Rewrite the material from its start through the line containing "[x=146, y=206]" with "screenshot" replaced by "screen capture", leaving everything else unchanged.

Available data:
[start]
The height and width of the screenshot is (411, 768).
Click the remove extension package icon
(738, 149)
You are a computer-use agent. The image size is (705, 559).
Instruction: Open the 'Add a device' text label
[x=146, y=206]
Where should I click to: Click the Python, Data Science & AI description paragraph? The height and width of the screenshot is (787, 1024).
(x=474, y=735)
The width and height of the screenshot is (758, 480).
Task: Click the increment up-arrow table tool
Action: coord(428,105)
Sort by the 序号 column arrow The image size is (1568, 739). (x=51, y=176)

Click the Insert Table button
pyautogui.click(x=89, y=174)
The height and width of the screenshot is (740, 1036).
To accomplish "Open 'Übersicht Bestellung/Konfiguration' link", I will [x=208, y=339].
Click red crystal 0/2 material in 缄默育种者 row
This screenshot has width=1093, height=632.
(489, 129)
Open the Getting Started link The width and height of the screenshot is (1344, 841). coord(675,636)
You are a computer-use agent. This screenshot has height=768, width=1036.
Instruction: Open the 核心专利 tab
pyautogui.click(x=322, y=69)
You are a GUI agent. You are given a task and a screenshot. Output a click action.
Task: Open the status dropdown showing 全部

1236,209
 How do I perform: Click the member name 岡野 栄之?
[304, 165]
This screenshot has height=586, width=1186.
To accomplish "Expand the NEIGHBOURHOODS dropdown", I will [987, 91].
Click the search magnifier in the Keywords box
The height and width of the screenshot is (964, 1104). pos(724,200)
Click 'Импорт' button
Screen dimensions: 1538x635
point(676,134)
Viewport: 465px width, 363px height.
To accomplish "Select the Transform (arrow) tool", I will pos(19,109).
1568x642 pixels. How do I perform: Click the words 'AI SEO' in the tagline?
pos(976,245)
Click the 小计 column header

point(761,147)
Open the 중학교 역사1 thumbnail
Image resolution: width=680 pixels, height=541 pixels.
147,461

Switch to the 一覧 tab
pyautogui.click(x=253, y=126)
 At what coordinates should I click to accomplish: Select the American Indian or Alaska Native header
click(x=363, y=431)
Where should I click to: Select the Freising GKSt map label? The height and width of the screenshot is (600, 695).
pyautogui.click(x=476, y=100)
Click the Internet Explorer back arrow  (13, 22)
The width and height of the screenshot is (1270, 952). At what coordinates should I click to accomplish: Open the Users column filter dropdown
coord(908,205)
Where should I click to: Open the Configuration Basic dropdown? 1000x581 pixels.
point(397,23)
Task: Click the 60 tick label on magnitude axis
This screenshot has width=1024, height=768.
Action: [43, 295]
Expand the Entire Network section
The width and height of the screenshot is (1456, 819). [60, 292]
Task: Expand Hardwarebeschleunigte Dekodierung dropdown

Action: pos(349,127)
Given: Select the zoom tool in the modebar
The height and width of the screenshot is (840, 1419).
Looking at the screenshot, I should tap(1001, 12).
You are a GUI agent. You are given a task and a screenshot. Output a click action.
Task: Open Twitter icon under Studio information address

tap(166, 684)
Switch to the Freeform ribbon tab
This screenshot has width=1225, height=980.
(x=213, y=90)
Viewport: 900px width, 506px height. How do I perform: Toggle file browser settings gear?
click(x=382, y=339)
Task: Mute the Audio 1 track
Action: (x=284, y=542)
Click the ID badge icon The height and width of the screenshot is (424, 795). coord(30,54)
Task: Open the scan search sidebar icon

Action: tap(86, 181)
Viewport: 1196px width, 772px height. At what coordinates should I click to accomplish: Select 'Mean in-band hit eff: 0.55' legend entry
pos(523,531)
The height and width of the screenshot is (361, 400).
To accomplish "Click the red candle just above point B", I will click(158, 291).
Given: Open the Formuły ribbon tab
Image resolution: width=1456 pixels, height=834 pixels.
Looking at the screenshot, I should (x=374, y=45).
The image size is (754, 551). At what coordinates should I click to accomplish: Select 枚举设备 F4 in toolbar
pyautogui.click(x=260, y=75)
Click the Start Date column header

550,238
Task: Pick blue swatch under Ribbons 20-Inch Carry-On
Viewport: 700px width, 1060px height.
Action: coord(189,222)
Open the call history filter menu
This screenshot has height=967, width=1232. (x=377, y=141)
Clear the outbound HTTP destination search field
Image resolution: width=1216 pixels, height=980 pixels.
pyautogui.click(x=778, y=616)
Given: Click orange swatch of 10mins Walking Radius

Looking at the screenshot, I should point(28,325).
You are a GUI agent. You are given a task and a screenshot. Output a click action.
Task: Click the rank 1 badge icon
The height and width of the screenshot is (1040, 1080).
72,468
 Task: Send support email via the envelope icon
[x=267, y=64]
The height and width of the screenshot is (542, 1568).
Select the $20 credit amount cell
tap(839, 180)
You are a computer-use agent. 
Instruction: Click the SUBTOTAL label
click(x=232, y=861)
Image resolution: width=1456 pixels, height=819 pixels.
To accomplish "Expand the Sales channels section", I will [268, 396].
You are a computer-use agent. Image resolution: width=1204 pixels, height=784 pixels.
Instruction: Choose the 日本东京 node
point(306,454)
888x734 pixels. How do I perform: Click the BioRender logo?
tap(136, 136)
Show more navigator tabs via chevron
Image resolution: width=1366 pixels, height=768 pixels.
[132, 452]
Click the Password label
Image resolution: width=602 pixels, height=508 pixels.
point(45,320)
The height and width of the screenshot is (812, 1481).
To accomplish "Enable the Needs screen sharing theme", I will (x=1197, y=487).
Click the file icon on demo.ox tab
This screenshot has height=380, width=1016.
[end]
The answer:
The height and width of the screen capture is (411, 768).
Click the remove extension package icon
(738, 149)
You are a computer-use agent. The image size is (705, 559).
Instruction: Open the 'Add a device' text label
[x=146, y=206]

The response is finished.